There were several things that contributed to my confusions and frustrations about this intially. I'm not even sure how to articulate my confusion regarding this problem clearly enough but I'll try:
1. The use of $x$ and $y$ as vectors rather than coordinates. I was under the assumption that $f(x) = mx + b$ is a linear function and $x$ and $y$ are coordinates. However, in this case, I suppose we assume $x$ and $y$ are vectors in order to use the properties of $\mathbb{R}^n$.

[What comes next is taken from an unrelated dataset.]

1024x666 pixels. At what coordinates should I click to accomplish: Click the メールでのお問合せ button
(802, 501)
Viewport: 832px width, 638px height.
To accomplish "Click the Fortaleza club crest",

2. The use of the $y$ variable. I assume that the use of this variable is an essential necessity for the showing $f$ is linear and without the extra variable, it is not possible.
3. The use of $x$ and $y$ in place of $x$. I suppose because we announced $x$ and $y$ as vectors in $\mathbb{R}$ and both together are necessary for showing $f$ is linear.

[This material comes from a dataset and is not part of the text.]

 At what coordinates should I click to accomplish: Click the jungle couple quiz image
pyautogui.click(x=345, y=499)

4. The given textbook solution completely threw me off. I was not familiar enough with the definition to be given the solution in that manner. It did not help me understand at all.
5. With respect, it is not either of @evinda or @Evgeny.Makarov. fault. Nevertheless the only way I can explain my confusion at this particular point in time is that basically, when I received these explanations, I felt like the equivalent of a an algebra student who was already confused about algebra, but was given a differential equations problem to solve.
6. I feel that I have wasted a lot of time and that I can only benefit from the help of others if I ask specific questions about what I am confused on and if I receive specific, pointed, targeted responses to my specific question without giving any further information. And for each subsequent question I ask, the same approach is applied. Otherwise, if more information than I ask for is supplied, then the extra information will only add to my confusion.
If anyone is willing to provide further clarification on my solution and my confusions, feel free to do so.